* SHORT TASK
Answer these about the ORDER BY tip:
1. Which earlier tip covers sorting rows returned by an ungrouped query?
2. Which keyword sorts the grouped results in descending order of the customer count?
3. To what are the columns listed in an ORDER BY clause limited?

— Start SELECTED TEXT —

Using the ORDER BY Clause to Reorder the Rows in Groups Returned by the GROUP BY Clause

In Tip 95, "Using the ORDER BY Clause to Specify the Order of Rows Returned by a SELECT Statement," you learned how to use an ORDER BY clause to sort the results table rows returned by an ungrouped query. An ORDER BY clause in a grouped query works like an ORDERED BY clause in an ungrouped query. For example, to sort the results table from the grouped query

 SELECT state, COUNT(*) AS 'Customer Count' FROM customers
 GROUP BY state

in descending order of the customer count in each state, rewrite the SELECT statement to include an ORDER BY clause:

 SELECT state, COUNT(*) AS 'Customer Count' FROM customers
 GROUP BY state
 ORDER BY "Customer Count" DESC

Notice that you are not limited to sorting query results based on any of the columns listed in the GROUP BY clause. As is the case in all queries, the columns listed in an ORDER BY clause are limited only to the columns or headings named in the query's SELECT clause. Therefore, each of the following ORDER BY clauses is valid for the SELECT statement in the current example:

 ORDER BY state
 ORDER BY state "Customer Count"
 ORDER BY "Customer Count" state
 ORDER BY "Customer Count"

— End SELECTED TEXT —
— Start DATASET —

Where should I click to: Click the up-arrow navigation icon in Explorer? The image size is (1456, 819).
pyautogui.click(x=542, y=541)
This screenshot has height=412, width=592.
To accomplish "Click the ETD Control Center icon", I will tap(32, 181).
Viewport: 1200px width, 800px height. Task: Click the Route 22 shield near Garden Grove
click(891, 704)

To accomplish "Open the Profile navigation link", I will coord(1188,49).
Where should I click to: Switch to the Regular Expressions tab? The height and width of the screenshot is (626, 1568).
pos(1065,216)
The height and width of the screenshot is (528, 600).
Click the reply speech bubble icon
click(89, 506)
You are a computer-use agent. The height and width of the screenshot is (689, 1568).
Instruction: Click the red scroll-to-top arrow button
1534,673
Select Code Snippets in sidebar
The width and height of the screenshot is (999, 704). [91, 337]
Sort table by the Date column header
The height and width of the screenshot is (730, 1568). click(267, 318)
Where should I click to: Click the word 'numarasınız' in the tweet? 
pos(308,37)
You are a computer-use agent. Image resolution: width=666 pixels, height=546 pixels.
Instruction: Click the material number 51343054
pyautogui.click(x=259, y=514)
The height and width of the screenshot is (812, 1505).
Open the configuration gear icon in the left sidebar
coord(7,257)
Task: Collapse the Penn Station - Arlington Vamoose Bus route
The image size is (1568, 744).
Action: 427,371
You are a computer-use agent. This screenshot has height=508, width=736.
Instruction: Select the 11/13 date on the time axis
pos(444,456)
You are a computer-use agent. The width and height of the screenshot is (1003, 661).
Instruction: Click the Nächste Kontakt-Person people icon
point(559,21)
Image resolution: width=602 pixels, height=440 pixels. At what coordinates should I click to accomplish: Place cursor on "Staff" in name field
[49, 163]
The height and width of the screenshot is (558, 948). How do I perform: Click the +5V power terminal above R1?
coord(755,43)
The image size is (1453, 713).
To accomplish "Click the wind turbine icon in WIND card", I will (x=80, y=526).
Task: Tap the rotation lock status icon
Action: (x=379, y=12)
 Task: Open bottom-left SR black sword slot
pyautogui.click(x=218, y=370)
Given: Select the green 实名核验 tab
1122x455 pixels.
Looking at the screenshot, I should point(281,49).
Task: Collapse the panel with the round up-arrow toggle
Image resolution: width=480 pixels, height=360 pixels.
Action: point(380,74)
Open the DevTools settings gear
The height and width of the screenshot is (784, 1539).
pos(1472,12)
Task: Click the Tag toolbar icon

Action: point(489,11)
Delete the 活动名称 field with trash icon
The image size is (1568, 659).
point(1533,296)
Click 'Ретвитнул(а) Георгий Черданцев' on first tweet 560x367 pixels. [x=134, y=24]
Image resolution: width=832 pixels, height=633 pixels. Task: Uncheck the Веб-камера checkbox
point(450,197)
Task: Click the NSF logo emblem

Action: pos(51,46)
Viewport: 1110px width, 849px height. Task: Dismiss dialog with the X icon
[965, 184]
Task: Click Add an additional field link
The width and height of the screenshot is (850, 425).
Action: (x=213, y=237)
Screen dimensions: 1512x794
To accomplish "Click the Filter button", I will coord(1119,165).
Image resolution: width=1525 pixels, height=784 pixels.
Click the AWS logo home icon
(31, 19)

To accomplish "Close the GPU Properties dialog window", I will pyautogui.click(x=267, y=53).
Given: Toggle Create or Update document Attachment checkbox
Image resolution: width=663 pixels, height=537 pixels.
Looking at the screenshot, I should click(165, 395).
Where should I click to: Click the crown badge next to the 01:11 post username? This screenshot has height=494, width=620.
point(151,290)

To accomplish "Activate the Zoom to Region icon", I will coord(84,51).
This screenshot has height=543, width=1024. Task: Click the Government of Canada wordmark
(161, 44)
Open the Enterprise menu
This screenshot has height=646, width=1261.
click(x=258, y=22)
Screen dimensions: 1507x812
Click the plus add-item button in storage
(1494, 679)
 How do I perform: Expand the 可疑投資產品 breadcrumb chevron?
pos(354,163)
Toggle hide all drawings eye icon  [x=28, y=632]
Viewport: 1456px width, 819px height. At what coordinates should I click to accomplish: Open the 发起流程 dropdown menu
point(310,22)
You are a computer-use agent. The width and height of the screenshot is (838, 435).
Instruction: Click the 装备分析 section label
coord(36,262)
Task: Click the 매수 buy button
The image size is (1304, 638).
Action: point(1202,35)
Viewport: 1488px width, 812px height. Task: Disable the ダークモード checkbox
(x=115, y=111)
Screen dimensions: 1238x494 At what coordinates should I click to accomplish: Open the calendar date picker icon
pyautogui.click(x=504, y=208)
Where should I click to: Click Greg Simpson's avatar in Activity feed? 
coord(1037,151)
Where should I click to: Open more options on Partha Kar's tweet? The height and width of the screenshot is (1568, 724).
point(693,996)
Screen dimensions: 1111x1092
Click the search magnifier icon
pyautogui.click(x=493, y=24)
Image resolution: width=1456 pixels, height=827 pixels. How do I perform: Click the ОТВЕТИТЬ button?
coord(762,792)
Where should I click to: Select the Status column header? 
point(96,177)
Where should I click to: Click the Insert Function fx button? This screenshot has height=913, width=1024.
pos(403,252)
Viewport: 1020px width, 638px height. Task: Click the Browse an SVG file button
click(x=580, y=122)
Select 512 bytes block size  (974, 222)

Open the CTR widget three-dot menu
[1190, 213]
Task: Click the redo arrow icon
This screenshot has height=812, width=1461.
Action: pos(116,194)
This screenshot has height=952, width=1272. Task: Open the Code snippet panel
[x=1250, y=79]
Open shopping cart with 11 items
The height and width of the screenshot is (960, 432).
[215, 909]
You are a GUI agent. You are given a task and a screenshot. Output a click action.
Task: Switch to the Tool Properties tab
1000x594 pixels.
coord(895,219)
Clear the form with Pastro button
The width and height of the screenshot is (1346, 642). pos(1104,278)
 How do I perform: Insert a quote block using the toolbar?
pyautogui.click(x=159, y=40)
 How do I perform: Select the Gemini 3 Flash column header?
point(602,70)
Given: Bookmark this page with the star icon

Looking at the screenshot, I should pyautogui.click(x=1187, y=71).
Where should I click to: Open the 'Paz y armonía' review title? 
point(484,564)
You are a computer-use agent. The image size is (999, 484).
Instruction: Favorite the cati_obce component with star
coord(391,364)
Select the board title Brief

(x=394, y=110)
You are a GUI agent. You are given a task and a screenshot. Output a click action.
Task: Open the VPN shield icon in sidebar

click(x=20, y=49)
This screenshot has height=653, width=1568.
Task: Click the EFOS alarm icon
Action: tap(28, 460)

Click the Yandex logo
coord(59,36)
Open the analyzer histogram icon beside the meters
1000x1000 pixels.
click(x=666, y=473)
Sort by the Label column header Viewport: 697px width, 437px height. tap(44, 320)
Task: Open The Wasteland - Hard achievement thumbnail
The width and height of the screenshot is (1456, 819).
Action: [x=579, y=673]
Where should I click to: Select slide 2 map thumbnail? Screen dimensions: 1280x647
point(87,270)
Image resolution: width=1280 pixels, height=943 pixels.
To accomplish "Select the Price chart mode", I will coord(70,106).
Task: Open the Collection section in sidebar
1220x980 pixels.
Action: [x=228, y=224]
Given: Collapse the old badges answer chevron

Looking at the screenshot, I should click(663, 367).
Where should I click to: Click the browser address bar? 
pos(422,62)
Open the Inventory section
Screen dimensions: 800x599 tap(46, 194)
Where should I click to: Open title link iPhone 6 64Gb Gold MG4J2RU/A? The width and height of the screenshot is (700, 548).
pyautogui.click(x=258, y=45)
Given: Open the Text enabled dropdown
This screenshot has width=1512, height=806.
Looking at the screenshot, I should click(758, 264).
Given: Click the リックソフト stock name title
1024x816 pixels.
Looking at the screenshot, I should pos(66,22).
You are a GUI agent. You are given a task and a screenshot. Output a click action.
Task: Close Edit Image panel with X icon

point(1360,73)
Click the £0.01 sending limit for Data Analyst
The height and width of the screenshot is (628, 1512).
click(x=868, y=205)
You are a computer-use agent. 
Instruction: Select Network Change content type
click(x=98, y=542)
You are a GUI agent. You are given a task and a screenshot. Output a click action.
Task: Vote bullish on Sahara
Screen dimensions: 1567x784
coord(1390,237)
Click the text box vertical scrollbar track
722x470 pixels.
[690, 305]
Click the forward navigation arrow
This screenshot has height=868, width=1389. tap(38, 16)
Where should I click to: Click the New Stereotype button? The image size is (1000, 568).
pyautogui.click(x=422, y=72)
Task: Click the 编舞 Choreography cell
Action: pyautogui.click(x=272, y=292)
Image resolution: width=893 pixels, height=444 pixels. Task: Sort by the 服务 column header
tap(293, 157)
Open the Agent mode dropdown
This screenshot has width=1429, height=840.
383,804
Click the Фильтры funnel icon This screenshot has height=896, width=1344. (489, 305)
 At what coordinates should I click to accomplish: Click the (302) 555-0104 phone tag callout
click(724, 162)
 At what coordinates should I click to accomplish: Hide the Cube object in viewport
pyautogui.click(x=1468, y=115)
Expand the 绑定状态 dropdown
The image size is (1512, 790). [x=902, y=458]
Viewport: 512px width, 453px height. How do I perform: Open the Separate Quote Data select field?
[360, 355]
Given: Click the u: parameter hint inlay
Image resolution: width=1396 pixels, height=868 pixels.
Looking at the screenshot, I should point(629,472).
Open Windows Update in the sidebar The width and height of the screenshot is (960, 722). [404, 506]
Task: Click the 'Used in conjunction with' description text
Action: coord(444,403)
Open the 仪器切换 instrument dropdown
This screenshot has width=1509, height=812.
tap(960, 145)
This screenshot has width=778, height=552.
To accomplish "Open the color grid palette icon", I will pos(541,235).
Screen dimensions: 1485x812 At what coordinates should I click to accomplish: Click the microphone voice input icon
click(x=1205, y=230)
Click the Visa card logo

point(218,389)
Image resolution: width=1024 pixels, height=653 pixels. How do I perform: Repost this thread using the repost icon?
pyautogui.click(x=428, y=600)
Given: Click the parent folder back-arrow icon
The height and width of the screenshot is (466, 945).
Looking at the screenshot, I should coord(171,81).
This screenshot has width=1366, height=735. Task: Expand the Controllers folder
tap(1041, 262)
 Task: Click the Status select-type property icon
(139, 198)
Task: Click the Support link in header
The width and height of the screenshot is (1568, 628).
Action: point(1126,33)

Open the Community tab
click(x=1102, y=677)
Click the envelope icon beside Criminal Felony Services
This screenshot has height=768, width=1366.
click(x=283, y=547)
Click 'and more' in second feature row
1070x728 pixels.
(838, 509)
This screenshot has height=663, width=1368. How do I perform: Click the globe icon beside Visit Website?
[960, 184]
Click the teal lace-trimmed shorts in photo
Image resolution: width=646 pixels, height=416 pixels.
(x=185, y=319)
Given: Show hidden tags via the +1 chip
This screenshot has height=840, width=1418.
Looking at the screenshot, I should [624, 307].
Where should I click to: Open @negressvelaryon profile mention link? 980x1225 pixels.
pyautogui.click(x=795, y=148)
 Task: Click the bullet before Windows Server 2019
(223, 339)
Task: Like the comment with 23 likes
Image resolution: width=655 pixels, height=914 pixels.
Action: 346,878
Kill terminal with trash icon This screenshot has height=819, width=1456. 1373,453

— End DATASET —

* FINAL ANSWER
1. Tip 95, "Using the ORDER BY Clause to Specify the Order of Rows Returned by a SELECT Statement."
2. DESC.
3. The columns or headings named in the query's SELECT clause.